## ACTIVITY
The response should contain only those lines of the entries below that include the string "header".

+++ DATA

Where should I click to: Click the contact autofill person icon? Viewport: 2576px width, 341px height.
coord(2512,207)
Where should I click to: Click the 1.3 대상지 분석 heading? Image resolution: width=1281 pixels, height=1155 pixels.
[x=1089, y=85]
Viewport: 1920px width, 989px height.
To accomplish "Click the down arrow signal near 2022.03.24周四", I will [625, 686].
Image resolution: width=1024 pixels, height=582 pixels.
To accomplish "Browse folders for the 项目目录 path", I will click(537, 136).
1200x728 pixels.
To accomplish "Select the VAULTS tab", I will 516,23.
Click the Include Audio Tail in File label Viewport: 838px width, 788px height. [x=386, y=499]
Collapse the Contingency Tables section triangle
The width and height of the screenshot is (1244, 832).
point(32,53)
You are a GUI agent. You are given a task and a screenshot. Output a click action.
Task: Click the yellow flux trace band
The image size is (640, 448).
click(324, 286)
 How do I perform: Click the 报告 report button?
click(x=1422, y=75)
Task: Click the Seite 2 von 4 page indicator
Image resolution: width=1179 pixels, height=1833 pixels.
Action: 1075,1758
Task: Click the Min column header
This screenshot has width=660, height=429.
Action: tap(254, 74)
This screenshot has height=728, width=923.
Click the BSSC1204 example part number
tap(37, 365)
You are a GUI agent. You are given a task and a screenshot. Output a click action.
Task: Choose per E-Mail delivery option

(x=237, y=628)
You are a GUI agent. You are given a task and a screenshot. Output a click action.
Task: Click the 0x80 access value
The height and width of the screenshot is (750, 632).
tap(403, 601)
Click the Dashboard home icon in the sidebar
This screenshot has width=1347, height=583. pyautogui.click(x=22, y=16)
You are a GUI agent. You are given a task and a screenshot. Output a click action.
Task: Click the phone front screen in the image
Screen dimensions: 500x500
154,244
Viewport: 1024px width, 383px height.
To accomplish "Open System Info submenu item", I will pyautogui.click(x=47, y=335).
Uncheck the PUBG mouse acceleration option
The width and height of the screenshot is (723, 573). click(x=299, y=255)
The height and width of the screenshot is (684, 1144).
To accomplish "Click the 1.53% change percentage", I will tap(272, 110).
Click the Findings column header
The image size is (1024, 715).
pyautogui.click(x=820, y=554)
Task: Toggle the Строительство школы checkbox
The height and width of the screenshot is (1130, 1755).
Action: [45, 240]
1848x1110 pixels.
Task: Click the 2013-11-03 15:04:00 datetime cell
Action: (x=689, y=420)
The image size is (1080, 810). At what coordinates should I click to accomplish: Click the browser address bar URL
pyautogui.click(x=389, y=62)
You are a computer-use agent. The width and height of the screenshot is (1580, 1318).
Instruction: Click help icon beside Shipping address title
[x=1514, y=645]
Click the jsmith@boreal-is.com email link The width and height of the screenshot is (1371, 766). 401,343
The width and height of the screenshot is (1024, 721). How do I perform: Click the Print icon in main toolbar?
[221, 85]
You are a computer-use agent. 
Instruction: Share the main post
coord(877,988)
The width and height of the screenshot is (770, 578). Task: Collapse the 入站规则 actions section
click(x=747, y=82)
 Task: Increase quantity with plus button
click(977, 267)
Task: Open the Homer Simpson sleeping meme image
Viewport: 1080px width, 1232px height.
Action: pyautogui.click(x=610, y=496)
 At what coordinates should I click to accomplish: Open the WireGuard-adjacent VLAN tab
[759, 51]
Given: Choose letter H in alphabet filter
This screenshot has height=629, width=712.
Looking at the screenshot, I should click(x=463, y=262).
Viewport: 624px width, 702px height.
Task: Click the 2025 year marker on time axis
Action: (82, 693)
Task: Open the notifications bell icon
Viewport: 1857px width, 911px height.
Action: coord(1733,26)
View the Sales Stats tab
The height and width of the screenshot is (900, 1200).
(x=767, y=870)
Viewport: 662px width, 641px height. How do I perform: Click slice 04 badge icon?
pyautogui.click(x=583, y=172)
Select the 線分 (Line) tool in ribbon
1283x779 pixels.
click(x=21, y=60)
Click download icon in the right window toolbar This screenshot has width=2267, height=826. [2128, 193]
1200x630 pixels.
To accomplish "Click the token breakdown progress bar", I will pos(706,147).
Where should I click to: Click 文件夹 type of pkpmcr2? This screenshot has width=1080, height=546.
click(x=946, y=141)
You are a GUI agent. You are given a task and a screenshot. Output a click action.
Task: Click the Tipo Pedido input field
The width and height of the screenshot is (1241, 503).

++++++

## WRITTEN REPLY
Task: Click the Min column header
Click the Findings column header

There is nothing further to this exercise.